Here where I live in Texas, we’ve actually got 2 tomato growing seasons: spring (roughly March-May) and fall (September-November). We can’t grow tomatoes during the hot summer months since the temperatures are just too scorching, but once fall hits, the plants do great, so I usually start new tomato seeds in July or early August.
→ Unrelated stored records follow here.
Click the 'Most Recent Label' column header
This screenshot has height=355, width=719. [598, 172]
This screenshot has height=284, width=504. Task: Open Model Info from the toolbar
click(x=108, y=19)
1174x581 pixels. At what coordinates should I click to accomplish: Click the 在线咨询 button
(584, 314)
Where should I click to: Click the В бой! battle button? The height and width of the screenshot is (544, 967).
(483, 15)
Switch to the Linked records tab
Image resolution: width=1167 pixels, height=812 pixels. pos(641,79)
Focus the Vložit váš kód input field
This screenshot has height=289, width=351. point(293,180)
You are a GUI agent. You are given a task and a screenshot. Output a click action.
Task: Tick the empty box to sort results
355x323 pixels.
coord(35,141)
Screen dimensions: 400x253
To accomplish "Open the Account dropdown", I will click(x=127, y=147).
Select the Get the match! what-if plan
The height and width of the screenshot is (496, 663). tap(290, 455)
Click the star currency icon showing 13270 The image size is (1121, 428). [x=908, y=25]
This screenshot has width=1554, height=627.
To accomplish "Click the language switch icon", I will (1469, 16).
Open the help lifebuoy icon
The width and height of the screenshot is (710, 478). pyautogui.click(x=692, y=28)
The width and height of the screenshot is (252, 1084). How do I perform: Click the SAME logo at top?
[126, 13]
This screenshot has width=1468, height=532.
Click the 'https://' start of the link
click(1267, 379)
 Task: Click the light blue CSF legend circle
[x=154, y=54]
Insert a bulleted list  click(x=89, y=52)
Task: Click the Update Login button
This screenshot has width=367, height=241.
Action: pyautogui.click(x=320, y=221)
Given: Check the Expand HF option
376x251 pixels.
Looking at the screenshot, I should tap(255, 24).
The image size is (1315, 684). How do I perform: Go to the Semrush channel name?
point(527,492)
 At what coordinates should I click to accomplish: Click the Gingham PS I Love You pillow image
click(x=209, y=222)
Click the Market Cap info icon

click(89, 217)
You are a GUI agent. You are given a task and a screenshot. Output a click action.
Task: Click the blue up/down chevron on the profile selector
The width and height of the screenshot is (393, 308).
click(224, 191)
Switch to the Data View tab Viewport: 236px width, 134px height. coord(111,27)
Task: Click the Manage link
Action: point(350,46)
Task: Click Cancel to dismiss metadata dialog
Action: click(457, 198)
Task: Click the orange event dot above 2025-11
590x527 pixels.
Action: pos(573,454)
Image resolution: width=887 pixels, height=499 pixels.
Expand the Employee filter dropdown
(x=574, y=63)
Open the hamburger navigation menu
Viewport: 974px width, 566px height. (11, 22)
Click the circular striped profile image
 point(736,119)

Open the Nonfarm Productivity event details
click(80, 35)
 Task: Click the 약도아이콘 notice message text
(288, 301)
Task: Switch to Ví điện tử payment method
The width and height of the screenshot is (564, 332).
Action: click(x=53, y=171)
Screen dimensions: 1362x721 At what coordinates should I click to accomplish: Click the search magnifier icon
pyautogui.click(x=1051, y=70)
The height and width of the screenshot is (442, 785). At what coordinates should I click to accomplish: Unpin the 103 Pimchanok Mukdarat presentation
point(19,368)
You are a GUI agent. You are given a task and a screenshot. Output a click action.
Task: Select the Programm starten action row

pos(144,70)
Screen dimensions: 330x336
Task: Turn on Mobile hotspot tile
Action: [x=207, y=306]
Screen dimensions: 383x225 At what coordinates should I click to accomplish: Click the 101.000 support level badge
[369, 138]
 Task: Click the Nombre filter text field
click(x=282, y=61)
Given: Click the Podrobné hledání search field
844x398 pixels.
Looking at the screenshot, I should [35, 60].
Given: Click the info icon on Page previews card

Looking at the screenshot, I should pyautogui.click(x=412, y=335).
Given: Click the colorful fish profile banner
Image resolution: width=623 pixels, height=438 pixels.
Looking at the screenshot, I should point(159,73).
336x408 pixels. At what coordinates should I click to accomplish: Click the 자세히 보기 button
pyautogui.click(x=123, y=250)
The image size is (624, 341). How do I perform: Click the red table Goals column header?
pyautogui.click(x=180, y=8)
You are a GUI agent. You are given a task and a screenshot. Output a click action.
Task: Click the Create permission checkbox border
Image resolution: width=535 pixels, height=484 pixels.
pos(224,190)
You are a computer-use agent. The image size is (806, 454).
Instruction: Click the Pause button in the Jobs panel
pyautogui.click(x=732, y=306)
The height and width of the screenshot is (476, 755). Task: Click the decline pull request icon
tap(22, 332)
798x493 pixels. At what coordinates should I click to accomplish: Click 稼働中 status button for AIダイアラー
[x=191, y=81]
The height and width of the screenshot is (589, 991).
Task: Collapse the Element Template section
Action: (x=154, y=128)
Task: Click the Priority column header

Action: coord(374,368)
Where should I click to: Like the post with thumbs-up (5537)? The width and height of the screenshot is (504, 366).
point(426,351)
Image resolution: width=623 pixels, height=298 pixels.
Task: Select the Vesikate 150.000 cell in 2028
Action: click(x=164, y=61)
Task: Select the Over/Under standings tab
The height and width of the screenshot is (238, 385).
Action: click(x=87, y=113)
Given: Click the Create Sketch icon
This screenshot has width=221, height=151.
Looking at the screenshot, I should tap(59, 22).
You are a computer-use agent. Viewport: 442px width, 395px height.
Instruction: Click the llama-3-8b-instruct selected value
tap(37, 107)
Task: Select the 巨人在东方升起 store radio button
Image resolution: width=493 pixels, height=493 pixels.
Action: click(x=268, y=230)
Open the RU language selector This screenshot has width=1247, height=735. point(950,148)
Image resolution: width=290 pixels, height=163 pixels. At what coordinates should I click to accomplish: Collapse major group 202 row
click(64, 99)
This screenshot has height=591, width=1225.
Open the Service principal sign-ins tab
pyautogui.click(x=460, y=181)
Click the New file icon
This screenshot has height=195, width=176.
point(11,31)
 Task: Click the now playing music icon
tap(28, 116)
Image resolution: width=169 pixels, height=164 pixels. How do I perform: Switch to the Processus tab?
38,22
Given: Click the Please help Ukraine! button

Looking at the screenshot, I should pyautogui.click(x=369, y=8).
I’ll use a heat mat if starting my seeds indoors, but I’ll turn it off the moment I see signs of life.
Do Tomato Seedlings Need Full Sun?
I’ve covered my approach to heat mats in this article, but I’d like to finish by saying a few words about sunlight.
Although tomato seeds don’t need sunlight to germinate, tomato seedlings need plenty of light, either sunlight or artificial light, to thrive and develop into strong, healthy plants, around 12-18 hours per day.
But you need to be careful when it comes to sunlight: If you take your young seedlings and place them outside for hours on end, chances are you’ll either damage or kill them.
Here’s what I do when it comes to tomato seedlings and light:
I usually keep my seedlings under a grow light for the first 6-8 weeks of their lives.
Beginning around Week 9, I’ll start to transition them into my garden. I’ve seen people suggest elaborate transition schedules where they’ll slowly expose their seedlings to sunlight for an extra 30 minutes each day, but that’s not what I do.
I’ll put my plants outside for an hour or so the first day, then repeat for several days assuming they look okay. After 4-5 days of that, I’ll leave them outside for 2-3 hours, then repeat for several more days. After 2 weeks of slow but steady exposure, my plants are “hardened off” to the sun and wind and ready for planting.
There’s a lot to learn when you’re first growing tomatoes from seed, but if you give it a try, you’ll see just how fun and interesting it can be.